4. Soft-deletes everything it created.

```typescript title=".github/scripts/smoke.ts"
const tag = process.env.GITHUB_SHA?.slice(0, 7) ?? `local-${Date.now()}`;
const slug = `ci-${tag}`;

const customer = await create("/customers", {
  name: `CI ${tag}`,
  slug,
  status: "onboarding",
  metadata: { ci_run_id: tag, test: true },
});

const contact = await create(`/customers/${customer.display_id}/contacts`, {
  name: "CI Bot",
  email: `ci+${tag}@example.com`,
  is_primary: true,
});

const onb = await create("/onboardings", {
  customer_id: customer.display_id.toString(),
  phase: "before_getting_started",
  state: "active",
});

await patch(`/onboardings/${onb.display_id}`, { phase: "program_design" });

// teardown
await del(`/onboardings/${onb.display_id}`);
await del(`/contacts/${contact.display_id}`);
await del(`/customers/${customer.display_id}`);
```

The teardown step is what keeps your workspace tidy. Skip it and you accumulate one stale customer per CI run.

## Tagging records

We strongly suggest tagging every test-mode record with `metadata.test: true`. Reasons:

* Filtering the customer list in the UI is straightforward (admins can collapse `test=true` rows).
* A separate "cleanup all test-mode records" admin action can be written against the API in a single pass.
* It makes the difference visible to humans who didn't write the integration.

Pivotal doesn't enforce this — it's a convention.
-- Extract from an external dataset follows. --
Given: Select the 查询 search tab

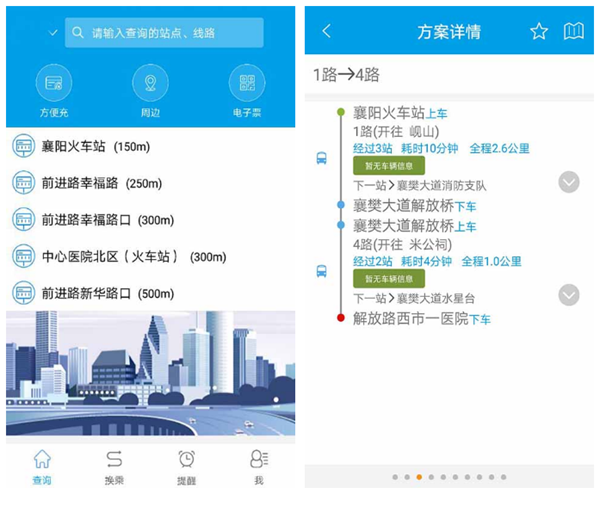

## What if I want a fully separate workspace?

Two options:

* **Personal sandbox workspace.** Create a second Clerk org from inside the app. Create live keys against it. Your real workspace's data is untouched.
* **Whitelabel sandbox.** Pivotal can spin up a dedicated demo workspace for partners and integrators. Email [help@pivotal.app](mailto:help@pivotal.app) — useful when you're building an integration to distribute and want a clean staging env.

## Promoting test code to live

When the test-mode integration is working, the **only** change to flip to live is the API key. Same endpoints, same payloads, same response shapes. Many teams keep both keys configured and toggle based on an env var:

```typescript
const KEY = process.env.NODE_ENV === "production"
  ? process.env.PIVOTAL_API_KEY!
  : process.env.PIVOTAL_API_KEY_TEST!;
```

Once you flip live, monitor `/me` on startup to confirm the mode — easy way to catch a misconfigured env.